Data for analysis:
⟨

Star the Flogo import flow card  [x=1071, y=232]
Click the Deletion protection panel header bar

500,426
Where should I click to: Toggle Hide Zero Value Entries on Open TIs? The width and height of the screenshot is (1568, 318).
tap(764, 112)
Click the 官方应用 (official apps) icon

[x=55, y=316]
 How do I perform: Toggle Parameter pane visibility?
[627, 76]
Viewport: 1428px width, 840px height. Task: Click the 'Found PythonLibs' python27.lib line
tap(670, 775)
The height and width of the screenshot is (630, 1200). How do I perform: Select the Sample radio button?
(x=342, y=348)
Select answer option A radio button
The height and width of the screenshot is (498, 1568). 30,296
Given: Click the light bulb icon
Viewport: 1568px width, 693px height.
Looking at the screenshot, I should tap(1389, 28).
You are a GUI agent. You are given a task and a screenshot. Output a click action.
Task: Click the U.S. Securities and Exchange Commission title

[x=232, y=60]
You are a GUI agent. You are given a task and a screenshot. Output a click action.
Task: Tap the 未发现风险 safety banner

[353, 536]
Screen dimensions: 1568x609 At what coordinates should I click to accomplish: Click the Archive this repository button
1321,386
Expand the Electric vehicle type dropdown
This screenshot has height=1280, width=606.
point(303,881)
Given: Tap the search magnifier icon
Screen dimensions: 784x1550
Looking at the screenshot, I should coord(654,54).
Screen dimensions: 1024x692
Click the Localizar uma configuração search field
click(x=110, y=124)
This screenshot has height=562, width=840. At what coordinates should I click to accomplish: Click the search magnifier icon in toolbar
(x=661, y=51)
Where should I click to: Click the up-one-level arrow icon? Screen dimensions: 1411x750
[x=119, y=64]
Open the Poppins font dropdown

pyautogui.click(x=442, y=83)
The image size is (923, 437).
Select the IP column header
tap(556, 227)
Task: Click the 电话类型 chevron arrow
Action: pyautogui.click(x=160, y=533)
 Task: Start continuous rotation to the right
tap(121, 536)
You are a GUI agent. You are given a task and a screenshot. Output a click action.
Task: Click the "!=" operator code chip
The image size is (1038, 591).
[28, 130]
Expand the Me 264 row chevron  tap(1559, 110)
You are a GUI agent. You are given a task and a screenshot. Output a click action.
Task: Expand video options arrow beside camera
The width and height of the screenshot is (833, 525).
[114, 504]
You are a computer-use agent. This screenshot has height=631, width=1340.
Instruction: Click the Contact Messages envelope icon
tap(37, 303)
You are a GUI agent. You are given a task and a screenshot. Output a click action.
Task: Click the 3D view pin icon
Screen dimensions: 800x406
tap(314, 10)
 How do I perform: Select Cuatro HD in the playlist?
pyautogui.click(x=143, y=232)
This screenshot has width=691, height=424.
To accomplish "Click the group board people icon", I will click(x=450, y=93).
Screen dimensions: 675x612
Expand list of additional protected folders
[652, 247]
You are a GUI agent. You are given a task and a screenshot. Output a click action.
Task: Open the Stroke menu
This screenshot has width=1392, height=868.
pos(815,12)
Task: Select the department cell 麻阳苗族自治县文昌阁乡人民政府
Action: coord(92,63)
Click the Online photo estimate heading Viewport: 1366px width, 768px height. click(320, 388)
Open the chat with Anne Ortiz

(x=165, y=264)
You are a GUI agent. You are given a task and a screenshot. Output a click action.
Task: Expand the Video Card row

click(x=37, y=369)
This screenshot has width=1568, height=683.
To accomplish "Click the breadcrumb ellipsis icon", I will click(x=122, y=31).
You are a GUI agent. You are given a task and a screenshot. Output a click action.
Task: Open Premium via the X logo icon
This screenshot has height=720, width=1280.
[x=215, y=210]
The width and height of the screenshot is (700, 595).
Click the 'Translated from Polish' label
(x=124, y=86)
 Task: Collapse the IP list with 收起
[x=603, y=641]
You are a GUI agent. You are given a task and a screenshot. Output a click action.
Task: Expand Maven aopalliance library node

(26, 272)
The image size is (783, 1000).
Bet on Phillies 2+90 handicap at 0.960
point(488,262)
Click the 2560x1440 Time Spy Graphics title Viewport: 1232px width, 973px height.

⟩

What this task involves:
Please say how many lines in the records above contain the string "will", giving no other words.

The completed task:
2